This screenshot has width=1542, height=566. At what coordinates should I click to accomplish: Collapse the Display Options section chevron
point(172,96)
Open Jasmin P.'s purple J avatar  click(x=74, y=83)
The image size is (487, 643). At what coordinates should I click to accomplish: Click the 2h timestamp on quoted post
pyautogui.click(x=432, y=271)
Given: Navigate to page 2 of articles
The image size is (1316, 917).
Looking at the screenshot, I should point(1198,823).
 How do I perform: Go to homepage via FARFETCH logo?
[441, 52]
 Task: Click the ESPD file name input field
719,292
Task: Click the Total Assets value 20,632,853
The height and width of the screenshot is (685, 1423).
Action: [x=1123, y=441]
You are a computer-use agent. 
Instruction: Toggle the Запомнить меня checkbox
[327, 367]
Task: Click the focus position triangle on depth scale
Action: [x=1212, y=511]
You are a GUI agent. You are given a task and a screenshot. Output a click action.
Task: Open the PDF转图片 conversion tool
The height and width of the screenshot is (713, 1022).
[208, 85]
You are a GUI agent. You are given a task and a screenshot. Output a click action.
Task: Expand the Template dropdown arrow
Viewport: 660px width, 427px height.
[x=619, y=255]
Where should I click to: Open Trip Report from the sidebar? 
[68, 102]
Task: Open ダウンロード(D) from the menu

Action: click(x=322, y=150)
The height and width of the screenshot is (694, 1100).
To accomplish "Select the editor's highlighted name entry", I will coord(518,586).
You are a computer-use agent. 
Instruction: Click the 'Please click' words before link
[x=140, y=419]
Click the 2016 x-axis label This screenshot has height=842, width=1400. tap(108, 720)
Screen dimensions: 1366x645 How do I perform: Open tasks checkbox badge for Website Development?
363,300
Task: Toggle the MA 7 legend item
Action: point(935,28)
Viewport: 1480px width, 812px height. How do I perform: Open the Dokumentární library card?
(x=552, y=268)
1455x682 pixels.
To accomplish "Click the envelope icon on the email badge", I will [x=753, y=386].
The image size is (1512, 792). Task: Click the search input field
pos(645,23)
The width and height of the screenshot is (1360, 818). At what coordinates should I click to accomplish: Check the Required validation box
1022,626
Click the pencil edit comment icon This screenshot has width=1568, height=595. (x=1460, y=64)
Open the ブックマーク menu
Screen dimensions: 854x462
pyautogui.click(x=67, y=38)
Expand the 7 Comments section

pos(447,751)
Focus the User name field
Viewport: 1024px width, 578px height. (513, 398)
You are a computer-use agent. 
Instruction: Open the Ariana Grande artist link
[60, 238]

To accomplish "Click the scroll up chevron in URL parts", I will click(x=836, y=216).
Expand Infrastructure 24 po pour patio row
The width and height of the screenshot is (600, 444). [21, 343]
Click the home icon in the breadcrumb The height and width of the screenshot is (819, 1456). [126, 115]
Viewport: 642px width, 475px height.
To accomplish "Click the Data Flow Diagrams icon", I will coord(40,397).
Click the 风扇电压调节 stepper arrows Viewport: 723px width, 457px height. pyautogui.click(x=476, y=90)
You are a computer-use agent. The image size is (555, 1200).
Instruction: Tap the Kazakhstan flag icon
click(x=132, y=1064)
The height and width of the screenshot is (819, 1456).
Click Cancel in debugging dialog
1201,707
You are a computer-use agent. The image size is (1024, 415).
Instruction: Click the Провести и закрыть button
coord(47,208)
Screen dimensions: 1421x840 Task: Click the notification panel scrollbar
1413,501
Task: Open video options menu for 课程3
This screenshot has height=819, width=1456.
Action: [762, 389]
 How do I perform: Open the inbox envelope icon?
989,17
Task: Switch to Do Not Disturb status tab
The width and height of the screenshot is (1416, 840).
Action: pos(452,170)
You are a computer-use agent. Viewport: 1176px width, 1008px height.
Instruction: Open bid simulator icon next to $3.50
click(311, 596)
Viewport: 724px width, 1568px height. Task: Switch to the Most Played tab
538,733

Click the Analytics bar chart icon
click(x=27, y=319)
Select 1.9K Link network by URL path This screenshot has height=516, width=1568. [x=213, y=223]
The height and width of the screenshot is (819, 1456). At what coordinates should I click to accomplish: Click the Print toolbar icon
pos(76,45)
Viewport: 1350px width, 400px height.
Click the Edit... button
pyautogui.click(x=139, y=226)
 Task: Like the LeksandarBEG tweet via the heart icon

※ ※ ※

Could you give back the rows starting with the line with "Focus the User name field" and going on through the line with "Click the 风扇电压调节", with "To accomplish" renamed to "To achieve" everywhere and all else unchanged?

Focus the User name field
Viewport: 1024px width, 578px height. (513, 398)
You are a computer-use agent. 
Instruction: Open the Ariana Grande artist link
[60, 238]

To achieve "Click the scroll up chevron in URL parts", I will click(x=836, y=216).
Expand Infrastructure 24 po pour patio row
The width and height of the screenshot is (600, 444). [21, 343]
Click the home icon in the breadcrumb The height and width of the screenshot is (819, 1456). [126, 115]
Viewport: 642px width, 475px height.
To achieve "Click the Data Flow Diagrams icon", I will coord(40,397).
Click the 风扇电压调节 stepper arrows Viewport: 723px width, 457px height. pyautogui.click(x=476, y=90)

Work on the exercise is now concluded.